** WORK TASK **
What is the number of lines in these records that hold the word "carousel"? Reply with that number alone.

--- THE DATA Enclosed Below ---

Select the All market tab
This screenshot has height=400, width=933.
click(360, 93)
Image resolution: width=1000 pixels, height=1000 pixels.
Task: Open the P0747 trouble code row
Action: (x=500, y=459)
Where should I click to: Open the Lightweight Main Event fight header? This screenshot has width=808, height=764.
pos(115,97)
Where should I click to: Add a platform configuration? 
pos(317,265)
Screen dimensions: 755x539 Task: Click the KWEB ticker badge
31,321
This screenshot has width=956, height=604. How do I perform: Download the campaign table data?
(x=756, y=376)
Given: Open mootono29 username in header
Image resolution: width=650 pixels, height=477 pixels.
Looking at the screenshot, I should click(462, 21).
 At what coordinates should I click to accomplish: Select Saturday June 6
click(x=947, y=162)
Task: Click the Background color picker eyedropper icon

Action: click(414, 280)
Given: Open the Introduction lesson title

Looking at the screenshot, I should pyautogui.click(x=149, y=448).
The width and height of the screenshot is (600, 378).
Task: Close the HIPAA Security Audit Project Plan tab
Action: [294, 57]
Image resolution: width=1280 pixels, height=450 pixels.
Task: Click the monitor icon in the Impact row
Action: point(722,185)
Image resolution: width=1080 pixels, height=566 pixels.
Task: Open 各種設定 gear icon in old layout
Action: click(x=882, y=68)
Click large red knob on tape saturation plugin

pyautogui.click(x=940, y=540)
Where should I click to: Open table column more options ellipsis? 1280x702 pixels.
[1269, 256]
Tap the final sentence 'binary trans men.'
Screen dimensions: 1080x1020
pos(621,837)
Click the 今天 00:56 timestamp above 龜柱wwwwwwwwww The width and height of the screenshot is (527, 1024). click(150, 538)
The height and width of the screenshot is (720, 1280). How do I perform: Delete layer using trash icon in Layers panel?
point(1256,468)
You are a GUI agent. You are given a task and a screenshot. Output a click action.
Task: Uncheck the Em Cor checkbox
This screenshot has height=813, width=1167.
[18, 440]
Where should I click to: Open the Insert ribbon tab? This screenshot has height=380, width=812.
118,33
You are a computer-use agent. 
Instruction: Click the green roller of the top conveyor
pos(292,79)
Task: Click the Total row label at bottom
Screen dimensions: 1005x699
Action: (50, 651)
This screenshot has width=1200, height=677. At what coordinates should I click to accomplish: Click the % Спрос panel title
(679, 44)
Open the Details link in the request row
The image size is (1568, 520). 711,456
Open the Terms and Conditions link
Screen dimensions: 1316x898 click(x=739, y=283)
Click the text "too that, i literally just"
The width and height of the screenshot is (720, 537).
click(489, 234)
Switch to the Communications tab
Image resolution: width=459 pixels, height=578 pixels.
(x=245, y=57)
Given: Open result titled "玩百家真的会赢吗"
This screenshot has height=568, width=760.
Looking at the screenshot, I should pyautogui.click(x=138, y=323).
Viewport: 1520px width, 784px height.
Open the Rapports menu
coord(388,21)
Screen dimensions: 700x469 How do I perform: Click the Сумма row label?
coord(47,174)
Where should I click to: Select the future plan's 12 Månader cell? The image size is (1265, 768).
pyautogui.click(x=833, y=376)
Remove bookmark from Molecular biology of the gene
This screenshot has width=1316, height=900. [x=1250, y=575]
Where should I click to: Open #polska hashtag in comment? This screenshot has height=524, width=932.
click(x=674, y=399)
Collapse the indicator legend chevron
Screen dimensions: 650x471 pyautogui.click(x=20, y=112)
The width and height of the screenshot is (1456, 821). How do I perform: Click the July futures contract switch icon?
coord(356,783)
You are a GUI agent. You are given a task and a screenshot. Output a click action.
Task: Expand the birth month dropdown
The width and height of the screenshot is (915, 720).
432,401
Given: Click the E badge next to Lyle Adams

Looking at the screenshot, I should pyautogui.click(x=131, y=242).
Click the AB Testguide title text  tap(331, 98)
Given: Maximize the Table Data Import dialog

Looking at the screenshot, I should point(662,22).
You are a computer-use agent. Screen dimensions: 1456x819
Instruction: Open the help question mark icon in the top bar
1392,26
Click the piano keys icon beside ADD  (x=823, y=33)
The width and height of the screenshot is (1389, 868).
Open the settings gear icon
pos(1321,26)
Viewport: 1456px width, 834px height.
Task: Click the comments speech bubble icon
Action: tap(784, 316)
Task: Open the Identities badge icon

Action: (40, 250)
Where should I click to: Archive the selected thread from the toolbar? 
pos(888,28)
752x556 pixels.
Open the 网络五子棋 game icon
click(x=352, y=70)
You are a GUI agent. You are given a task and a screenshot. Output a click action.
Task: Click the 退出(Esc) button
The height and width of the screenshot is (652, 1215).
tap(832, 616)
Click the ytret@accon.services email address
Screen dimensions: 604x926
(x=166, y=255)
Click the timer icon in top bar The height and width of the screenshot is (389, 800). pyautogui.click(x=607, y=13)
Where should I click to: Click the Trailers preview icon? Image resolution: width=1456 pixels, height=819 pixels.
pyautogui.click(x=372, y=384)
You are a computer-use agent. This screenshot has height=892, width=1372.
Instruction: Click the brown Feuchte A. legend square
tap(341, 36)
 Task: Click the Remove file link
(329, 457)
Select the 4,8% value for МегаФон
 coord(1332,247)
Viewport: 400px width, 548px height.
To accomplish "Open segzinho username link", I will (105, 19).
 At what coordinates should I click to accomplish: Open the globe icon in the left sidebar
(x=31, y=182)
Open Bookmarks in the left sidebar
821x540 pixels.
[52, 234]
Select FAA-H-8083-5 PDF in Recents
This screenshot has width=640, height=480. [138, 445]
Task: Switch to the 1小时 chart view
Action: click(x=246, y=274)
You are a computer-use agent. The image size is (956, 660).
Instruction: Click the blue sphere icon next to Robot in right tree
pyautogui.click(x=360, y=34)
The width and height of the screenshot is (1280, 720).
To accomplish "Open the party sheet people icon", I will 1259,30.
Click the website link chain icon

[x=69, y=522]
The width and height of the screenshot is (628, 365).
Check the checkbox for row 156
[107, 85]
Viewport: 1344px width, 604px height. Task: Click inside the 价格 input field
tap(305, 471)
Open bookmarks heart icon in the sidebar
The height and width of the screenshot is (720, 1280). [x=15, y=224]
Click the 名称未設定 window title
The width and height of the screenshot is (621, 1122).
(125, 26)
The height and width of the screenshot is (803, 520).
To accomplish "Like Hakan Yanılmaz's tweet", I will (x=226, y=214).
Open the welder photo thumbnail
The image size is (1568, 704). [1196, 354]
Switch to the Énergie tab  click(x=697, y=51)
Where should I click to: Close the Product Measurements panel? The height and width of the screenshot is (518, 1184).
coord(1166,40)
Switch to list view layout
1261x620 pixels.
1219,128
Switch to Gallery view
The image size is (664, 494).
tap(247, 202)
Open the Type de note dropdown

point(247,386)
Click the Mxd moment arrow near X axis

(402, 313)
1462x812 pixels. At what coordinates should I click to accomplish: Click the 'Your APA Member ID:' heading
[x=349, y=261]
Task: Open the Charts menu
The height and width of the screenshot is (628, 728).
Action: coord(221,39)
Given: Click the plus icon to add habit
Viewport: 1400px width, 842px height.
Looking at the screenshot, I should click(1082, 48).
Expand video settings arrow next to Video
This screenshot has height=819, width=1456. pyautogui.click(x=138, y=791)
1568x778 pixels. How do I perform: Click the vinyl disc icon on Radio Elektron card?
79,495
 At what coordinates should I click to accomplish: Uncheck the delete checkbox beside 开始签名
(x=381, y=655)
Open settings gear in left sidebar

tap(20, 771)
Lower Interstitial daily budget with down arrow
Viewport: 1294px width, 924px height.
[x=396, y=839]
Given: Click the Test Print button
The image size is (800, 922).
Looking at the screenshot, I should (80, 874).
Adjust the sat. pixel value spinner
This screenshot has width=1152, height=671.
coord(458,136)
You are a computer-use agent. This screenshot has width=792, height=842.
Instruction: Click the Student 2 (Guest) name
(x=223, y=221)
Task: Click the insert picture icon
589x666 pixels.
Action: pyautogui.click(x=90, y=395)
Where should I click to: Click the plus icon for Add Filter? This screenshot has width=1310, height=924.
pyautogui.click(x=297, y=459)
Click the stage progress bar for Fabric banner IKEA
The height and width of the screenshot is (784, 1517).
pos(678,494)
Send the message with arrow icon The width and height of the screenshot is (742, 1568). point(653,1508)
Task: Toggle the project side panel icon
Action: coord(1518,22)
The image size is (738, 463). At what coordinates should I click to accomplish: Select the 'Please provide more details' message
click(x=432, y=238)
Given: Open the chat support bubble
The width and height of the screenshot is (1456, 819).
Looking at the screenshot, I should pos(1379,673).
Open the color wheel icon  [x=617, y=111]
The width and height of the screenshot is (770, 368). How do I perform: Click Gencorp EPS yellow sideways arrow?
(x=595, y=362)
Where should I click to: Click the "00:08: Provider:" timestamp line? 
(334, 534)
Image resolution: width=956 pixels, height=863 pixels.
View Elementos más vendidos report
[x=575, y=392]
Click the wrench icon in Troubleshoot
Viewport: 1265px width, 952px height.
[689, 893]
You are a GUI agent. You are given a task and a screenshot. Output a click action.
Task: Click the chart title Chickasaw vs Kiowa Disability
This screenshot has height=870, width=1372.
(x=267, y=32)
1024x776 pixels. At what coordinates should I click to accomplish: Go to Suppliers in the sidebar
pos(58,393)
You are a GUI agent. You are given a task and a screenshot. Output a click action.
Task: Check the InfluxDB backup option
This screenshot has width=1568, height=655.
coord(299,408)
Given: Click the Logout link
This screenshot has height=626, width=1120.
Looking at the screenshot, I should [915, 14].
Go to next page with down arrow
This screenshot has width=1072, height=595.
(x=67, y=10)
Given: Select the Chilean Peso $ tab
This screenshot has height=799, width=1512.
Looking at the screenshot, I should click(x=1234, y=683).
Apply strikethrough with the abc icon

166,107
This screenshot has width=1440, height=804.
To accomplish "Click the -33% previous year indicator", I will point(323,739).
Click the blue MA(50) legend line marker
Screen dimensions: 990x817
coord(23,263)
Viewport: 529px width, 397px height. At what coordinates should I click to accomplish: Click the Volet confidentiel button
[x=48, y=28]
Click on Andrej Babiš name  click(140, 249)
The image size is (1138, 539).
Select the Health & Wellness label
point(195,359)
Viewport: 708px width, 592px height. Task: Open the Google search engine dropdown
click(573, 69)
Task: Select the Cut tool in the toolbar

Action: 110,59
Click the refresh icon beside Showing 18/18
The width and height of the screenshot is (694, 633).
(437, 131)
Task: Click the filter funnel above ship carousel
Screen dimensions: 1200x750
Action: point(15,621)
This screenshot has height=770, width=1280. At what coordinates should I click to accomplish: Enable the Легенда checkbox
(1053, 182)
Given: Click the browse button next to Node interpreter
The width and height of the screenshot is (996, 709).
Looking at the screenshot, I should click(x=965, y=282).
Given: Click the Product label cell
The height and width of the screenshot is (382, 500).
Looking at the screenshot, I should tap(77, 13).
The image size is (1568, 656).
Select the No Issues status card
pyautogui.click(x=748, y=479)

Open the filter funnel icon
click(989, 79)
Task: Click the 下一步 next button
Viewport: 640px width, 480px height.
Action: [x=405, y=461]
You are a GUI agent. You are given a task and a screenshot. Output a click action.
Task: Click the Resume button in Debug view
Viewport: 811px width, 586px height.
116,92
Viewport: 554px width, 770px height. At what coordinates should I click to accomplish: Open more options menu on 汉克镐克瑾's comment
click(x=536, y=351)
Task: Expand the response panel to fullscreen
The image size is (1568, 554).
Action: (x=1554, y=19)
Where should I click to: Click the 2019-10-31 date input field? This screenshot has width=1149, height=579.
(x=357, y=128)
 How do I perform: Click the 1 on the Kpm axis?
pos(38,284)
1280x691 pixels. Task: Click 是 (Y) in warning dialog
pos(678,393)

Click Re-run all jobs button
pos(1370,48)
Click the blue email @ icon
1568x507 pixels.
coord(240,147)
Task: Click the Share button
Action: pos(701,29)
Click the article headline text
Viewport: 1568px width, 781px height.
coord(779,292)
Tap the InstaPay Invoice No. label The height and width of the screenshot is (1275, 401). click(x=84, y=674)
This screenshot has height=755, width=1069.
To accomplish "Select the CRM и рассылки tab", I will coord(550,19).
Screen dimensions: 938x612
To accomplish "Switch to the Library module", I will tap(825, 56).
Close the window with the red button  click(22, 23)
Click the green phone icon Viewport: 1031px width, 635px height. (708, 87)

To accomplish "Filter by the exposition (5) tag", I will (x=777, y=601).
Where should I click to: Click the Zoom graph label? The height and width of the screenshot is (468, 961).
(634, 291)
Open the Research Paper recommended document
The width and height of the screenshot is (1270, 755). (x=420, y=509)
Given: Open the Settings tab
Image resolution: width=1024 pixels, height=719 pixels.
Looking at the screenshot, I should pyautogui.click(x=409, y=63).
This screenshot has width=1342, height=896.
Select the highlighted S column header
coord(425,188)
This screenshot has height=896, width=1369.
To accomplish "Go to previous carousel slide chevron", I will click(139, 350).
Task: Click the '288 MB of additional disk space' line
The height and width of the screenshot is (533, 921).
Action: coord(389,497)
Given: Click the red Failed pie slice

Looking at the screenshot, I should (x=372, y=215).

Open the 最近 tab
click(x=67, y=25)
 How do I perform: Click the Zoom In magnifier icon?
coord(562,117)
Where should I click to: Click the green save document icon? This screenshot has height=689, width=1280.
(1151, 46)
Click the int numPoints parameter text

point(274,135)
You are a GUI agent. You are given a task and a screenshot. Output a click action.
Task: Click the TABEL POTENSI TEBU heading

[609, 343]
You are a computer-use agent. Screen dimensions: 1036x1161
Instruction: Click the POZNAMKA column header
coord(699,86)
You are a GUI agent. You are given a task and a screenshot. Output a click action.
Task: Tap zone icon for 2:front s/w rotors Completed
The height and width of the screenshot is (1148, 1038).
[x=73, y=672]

--- End of Enclosed THE DATA ---

** EXPECTED OUTPUT **
2